[Brief]
Go to the line that contains "Instruction: Click the 0". Restate that line and each one after it exactly, through the end of the records, without pictures.

[Supplied records]

━━━━━━━━

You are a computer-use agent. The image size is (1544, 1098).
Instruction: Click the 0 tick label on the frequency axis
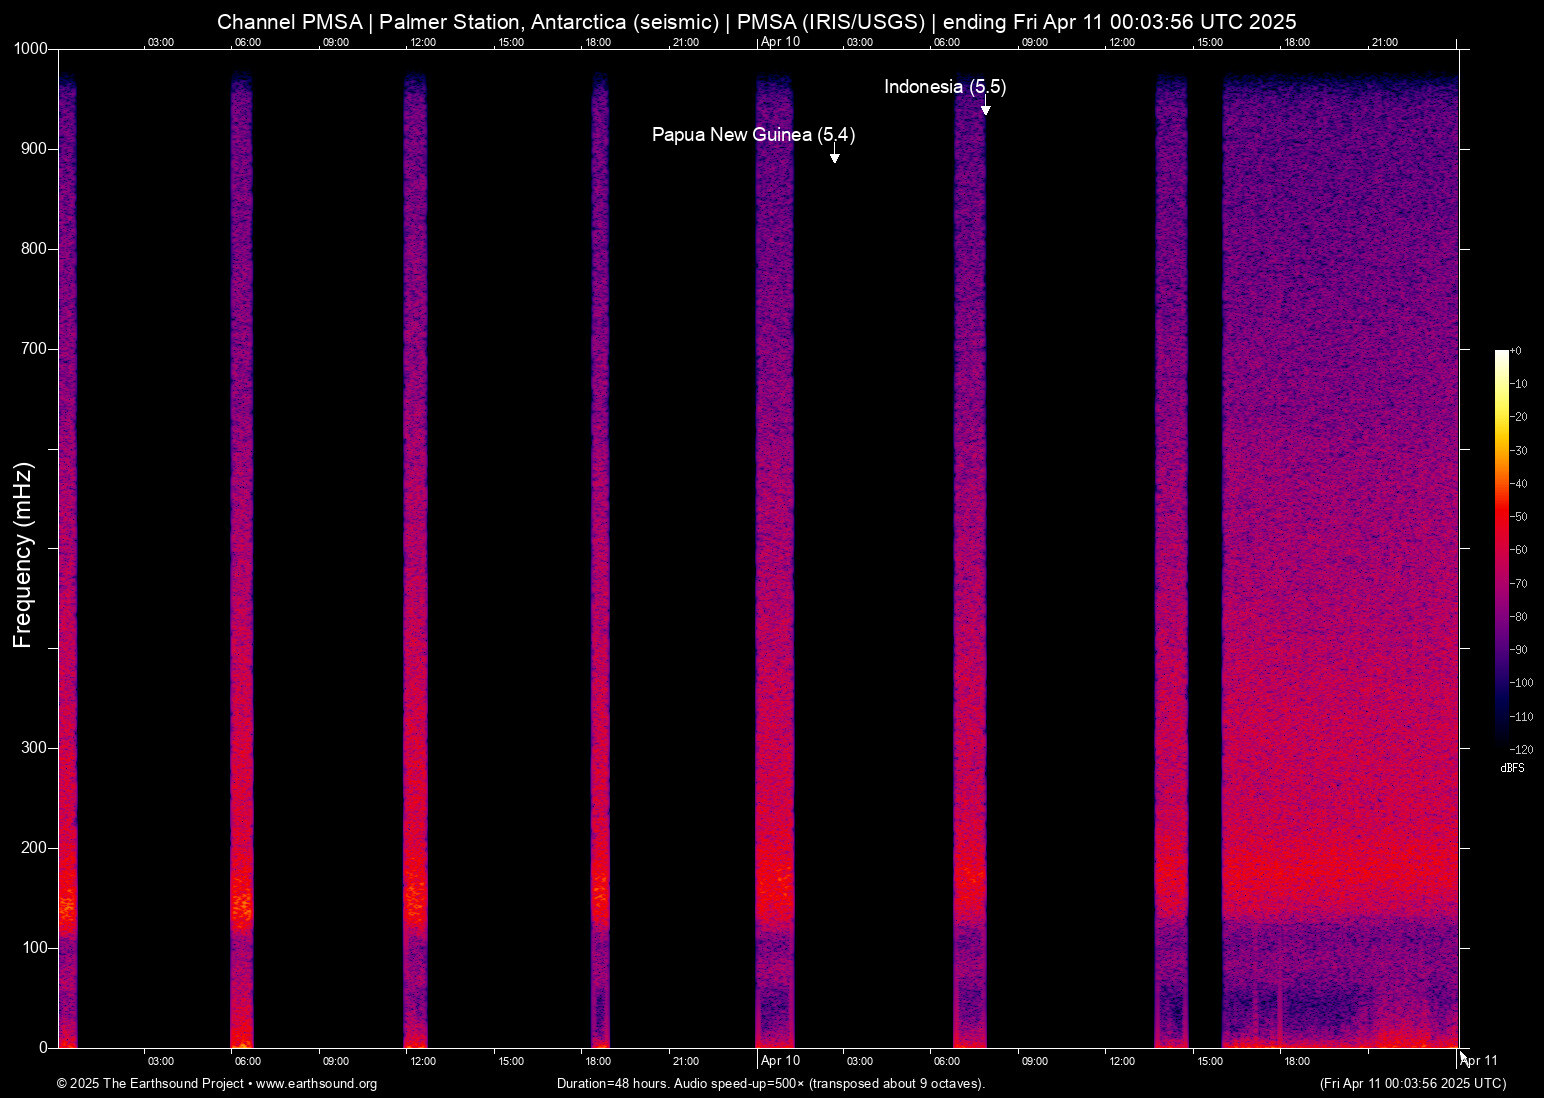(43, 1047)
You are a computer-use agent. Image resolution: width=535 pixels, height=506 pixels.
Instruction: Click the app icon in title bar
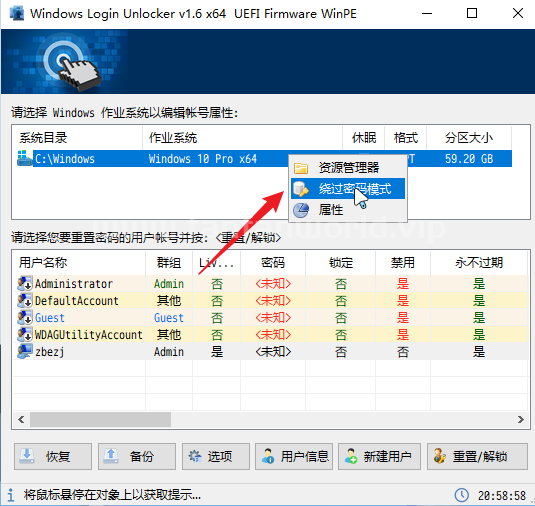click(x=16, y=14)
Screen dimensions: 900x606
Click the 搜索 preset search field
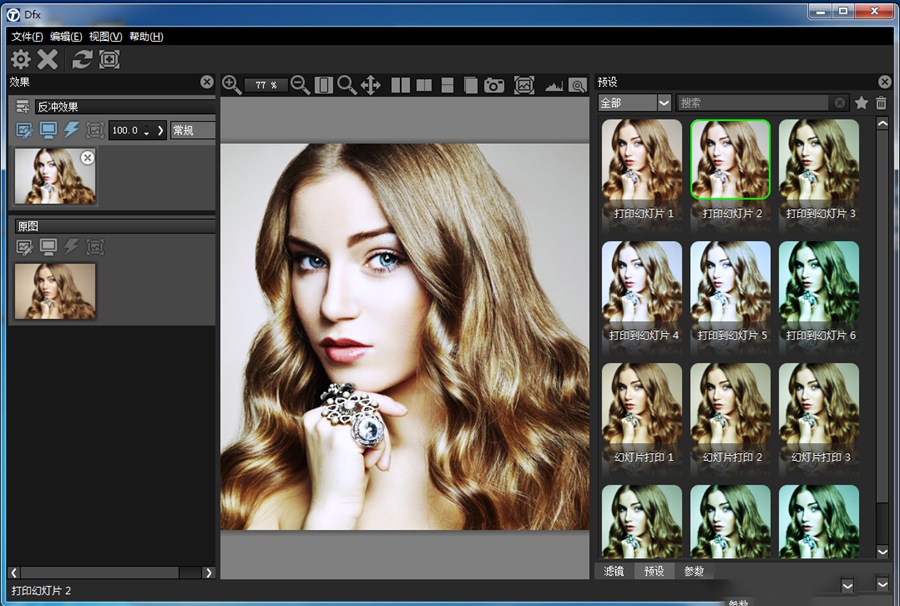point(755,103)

━━━━━━━━

[Task solution]
Instruction: Click the 0 tick label on the frequency axis
(43, 1047)
You are a computer-use agent. Image resolution: width=535 pixels, height=506 pixels.
Instruction: Click the app icon in title bar
click(x=16, y=14)
Screen dimensions: 900x606
Click the 搜索 preset search field
point(755,103)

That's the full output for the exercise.